BZip2 compressed files can easily be read in Clojure thanks to Apache Commons Compress. Sample code inside!
Add an Apache Commons Compress dependency to your Leiningen
project.clj file like so:
(defproject bz2reader "0.1.0-SNAPSHOT" :dependencies [ [org.clojure/clojure "1.3.0"] [org.apache.commons/commons-compress "1.4"] ;; Read/write compressed files (BZip2, etc.) ])

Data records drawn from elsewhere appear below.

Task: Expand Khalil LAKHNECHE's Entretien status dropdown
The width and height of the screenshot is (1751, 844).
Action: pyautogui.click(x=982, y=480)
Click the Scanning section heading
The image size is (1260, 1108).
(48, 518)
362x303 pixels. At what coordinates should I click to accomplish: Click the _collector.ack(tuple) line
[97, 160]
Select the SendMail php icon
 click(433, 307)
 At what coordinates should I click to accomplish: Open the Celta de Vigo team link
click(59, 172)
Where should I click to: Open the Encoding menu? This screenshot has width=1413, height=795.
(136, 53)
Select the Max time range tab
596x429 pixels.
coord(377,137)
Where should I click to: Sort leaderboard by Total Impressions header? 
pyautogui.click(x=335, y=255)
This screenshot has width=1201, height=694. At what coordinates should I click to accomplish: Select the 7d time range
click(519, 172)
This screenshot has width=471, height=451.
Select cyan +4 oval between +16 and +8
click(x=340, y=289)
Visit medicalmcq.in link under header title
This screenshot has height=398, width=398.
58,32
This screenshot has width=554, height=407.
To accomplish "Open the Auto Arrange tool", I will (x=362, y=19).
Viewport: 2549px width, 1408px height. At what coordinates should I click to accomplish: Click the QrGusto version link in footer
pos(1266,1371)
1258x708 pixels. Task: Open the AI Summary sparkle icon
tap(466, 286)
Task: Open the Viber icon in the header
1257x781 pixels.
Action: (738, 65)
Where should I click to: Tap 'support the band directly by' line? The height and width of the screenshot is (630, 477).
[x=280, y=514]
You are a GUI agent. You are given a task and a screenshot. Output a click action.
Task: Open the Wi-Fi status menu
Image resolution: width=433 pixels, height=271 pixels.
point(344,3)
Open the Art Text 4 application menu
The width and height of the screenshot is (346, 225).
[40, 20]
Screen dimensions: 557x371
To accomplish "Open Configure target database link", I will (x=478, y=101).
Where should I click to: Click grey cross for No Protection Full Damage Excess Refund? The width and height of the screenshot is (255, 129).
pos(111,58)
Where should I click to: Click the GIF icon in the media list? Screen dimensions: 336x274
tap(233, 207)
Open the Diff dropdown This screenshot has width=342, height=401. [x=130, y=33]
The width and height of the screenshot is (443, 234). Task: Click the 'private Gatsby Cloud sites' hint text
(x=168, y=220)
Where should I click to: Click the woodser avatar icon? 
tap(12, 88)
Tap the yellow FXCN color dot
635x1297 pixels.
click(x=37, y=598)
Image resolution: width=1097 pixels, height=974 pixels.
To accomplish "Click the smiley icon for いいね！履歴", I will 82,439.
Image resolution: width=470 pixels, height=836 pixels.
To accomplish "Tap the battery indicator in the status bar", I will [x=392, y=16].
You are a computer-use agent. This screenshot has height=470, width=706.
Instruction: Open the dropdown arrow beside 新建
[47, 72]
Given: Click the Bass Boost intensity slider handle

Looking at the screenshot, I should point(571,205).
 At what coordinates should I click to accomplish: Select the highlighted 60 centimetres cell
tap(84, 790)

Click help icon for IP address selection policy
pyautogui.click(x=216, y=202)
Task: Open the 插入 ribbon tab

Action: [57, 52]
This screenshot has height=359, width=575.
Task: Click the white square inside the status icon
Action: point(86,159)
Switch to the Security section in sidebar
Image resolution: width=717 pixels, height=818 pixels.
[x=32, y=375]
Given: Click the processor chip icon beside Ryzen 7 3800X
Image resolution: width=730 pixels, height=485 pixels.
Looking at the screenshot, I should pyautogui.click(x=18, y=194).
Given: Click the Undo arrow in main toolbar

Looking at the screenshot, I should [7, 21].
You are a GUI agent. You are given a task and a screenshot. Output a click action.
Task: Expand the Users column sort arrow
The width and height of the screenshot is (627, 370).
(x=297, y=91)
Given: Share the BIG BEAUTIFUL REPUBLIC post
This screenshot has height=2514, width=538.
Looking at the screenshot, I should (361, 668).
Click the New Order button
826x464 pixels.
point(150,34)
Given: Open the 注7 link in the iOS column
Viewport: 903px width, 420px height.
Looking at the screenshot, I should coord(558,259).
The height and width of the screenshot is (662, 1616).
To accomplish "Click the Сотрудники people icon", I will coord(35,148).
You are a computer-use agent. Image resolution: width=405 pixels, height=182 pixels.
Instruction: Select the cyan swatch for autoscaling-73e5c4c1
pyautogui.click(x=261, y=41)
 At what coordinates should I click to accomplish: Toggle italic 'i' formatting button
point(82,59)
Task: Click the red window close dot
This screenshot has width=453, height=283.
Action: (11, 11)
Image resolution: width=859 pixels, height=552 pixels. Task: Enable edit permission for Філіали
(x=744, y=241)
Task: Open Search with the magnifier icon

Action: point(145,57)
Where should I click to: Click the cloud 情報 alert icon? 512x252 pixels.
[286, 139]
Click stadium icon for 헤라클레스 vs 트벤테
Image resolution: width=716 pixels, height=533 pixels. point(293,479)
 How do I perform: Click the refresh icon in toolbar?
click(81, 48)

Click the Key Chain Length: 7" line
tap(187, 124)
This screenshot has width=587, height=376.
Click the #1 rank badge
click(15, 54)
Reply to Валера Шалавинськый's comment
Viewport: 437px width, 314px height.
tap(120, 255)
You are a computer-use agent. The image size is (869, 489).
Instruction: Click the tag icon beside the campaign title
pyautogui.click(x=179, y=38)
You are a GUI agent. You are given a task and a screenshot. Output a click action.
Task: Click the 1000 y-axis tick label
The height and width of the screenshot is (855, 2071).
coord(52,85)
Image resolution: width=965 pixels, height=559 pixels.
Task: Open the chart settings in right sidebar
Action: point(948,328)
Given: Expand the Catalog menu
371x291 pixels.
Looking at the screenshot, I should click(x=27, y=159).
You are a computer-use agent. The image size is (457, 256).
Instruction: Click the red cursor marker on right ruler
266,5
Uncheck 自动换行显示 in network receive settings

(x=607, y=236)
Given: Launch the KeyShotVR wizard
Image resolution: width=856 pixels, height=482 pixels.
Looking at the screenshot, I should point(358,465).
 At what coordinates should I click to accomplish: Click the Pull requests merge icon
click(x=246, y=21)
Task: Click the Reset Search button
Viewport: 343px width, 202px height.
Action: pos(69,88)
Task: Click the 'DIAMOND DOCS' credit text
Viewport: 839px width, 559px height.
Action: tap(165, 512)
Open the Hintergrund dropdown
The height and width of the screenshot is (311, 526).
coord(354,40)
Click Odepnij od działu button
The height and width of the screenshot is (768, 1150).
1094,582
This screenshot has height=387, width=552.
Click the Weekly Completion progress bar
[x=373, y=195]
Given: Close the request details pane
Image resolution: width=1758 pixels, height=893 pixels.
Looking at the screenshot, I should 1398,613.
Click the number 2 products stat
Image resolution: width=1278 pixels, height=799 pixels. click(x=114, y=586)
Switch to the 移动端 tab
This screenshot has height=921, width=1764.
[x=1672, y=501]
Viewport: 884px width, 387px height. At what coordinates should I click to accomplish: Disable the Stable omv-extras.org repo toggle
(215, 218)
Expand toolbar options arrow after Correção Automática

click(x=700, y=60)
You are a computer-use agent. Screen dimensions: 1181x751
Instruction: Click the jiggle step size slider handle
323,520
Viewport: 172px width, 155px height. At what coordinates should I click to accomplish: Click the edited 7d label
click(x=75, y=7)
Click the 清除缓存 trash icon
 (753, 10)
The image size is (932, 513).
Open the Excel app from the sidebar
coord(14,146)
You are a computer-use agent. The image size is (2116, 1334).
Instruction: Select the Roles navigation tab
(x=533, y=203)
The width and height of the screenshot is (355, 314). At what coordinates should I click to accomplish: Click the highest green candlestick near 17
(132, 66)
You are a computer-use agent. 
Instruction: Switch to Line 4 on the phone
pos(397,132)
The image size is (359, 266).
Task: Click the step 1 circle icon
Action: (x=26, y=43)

Then, you can make a BZip2 capable reader-generating function as follows:
(ns bz2reader.util (:require [ clojure.java.io :as io]) (:import (org.apache.commons.compress.compressors.bzip2 BZip2CompressorInputStream) )) (defn bz2-reader "Returns a streaming Reader for the given compressed BZip2 file. Use within (with-open)." [filename] (-> filename io/file io/input-stream BZip2CompressorInputStream. io/reader))
This is based on a line from the fs utilites project, which includes a function to uncompress the file on disk. Rather than send the output of our BZip2 stream to a copy function which writes it to disk, we just return the stream for the user to use in the program. You can use the BZip2-enabled stream with any of the normal Clojure I/O methods, just like any other stream.
Here’s an example of how you can print the contents of a BZip2-compressed file to stdout using the above function:
(defn print-bz2-file [filename] (with-open [rdr (bz2-reader filename)] (doseq [line (line-seq rdr)] (println line))))
It’s easy to create similar readers for GZip files, zip files, and so on using the other Apache Commons Compress classes. You can also write BZip2 compressed files similarly, just by piping your regular OutputStream through the encoder.